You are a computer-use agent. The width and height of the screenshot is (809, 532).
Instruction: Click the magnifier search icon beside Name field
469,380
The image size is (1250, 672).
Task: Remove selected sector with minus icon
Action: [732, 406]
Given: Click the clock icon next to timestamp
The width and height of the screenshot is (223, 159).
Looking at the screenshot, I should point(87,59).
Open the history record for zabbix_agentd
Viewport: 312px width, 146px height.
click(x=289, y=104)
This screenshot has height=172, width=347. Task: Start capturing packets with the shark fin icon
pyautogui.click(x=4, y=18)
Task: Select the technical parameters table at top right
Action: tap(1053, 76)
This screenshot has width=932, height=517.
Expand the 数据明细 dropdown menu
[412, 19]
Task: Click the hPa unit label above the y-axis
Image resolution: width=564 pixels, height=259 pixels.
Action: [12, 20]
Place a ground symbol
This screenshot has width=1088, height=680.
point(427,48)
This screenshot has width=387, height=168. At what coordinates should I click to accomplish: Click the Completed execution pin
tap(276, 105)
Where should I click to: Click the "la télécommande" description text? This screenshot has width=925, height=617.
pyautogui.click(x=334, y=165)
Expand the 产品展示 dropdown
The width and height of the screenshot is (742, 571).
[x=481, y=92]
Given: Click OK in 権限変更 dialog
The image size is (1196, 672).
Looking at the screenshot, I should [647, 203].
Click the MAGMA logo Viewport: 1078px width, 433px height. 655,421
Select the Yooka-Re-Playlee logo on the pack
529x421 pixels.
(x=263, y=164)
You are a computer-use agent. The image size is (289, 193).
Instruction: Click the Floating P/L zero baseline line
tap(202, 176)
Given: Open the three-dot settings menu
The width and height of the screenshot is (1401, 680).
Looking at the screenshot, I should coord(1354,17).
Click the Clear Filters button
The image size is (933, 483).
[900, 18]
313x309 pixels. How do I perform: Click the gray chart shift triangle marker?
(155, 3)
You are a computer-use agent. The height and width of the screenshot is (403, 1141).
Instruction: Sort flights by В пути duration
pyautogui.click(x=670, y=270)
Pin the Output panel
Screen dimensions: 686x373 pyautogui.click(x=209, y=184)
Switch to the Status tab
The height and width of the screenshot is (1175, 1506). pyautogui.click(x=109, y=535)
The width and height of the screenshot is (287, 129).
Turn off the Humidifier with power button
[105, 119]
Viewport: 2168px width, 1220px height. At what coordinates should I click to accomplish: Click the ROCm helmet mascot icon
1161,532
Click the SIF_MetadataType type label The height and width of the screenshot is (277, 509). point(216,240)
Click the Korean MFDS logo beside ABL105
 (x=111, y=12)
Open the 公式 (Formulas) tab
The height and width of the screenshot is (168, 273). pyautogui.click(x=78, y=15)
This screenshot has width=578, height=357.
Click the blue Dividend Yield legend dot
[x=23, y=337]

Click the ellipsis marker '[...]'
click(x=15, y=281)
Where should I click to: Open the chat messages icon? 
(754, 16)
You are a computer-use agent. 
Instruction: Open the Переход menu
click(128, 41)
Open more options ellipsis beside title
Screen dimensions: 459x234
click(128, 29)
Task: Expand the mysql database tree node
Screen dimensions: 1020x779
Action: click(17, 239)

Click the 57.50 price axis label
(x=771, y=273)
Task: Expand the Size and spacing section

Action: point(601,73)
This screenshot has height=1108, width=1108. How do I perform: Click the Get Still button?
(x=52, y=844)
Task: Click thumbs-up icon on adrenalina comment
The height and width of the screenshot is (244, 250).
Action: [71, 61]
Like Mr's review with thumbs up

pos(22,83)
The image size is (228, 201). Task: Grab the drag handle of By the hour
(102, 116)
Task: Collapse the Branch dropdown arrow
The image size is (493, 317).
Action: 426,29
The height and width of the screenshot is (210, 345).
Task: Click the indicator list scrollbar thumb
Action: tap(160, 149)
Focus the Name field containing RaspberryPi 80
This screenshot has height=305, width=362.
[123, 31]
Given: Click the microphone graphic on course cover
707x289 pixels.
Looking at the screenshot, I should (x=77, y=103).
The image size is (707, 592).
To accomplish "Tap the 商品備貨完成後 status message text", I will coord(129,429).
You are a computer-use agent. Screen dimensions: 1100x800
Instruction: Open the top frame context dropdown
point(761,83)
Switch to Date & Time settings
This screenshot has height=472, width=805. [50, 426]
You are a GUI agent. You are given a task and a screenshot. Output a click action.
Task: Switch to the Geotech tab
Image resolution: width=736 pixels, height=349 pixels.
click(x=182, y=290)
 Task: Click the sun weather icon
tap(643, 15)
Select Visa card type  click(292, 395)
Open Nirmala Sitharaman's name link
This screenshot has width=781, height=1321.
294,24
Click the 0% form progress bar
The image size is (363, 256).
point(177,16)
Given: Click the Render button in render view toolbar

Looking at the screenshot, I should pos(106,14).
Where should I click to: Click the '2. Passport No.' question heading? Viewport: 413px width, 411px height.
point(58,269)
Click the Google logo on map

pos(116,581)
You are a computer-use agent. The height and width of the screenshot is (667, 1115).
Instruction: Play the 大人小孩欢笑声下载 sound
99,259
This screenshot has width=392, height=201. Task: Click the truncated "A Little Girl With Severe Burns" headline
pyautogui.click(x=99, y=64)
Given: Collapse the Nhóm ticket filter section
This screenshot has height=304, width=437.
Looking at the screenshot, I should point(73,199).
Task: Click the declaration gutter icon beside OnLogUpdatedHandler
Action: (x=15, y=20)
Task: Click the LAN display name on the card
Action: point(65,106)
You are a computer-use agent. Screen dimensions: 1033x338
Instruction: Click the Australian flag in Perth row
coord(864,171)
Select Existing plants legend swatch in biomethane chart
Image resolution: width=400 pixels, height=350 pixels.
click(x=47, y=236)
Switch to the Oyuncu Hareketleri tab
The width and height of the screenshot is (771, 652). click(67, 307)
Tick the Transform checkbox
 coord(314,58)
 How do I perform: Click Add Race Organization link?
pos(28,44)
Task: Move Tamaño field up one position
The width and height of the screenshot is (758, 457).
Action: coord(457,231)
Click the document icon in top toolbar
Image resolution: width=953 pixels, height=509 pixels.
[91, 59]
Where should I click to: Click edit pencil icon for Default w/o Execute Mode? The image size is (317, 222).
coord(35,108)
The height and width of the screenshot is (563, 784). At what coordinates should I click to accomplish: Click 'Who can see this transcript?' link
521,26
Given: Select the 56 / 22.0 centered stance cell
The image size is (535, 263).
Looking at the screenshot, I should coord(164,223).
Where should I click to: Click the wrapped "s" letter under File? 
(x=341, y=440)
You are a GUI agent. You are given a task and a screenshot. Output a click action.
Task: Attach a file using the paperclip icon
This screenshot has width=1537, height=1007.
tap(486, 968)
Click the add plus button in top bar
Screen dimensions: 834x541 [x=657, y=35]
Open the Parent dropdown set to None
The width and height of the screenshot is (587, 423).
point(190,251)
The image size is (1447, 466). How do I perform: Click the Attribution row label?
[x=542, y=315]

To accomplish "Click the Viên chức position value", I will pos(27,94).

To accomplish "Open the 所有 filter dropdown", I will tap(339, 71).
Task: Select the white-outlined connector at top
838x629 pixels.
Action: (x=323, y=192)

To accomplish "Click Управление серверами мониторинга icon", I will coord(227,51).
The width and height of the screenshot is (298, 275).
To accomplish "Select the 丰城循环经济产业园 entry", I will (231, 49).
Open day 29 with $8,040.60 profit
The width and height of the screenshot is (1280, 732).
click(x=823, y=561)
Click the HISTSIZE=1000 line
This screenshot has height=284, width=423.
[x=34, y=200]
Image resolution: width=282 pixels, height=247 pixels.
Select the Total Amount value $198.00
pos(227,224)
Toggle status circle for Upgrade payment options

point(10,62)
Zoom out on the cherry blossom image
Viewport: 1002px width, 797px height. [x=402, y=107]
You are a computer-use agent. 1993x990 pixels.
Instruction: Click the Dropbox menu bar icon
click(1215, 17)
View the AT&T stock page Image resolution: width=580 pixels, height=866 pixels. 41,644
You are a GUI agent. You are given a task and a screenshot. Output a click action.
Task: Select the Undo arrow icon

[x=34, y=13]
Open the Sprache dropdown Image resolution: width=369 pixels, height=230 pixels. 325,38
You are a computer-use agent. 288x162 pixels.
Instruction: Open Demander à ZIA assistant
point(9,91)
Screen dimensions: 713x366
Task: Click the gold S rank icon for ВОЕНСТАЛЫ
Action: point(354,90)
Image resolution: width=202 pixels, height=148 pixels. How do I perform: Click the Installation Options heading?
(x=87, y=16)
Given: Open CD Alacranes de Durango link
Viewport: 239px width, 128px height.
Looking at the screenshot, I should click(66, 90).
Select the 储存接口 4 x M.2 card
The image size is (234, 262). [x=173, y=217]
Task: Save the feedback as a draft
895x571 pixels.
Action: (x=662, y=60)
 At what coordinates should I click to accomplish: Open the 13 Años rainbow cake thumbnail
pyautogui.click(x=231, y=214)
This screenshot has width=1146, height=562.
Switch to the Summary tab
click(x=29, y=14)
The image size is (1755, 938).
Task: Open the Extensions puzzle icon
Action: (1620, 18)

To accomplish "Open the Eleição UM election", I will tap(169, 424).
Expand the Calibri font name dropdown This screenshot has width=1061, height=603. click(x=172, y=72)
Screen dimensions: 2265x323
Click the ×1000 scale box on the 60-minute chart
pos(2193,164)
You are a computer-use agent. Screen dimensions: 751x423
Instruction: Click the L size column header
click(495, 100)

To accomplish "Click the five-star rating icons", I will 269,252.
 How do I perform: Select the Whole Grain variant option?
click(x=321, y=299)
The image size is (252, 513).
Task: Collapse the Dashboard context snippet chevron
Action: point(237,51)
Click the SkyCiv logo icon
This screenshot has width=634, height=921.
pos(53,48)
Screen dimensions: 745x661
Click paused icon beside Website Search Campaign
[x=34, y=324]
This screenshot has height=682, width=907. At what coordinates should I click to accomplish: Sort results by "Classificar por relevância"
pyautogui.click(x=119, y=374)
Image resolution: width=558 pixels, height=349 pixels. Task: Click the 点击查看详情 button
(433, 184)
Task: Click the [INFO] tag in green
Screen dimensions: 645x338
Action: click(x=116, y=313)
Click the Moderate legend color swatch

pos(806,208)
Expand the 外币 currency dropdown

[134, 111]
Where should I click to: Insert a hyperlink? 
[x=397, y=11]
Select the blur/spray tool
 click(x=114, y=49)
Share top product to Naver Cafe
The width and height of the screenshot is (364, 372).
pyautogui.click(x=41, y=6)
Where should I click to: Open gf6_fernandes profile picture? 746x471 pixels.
====
**Task statement**
Your task is to set down only the lines that run from the opening of the listing to the line with "Given: Click the clock icon next to timestamp", both ends included, each unchanged.

**Answer for the task**
You are a computer-use agent. The width and height of the screenshot is (809, 532).
Instruction: Click the magnifier search icon beside Name field
469,380
The image size is (1250, 672).
Task: Remove selected sector with minus icon
Action: [732, 406]
Given: Click the clock icon next to timestamp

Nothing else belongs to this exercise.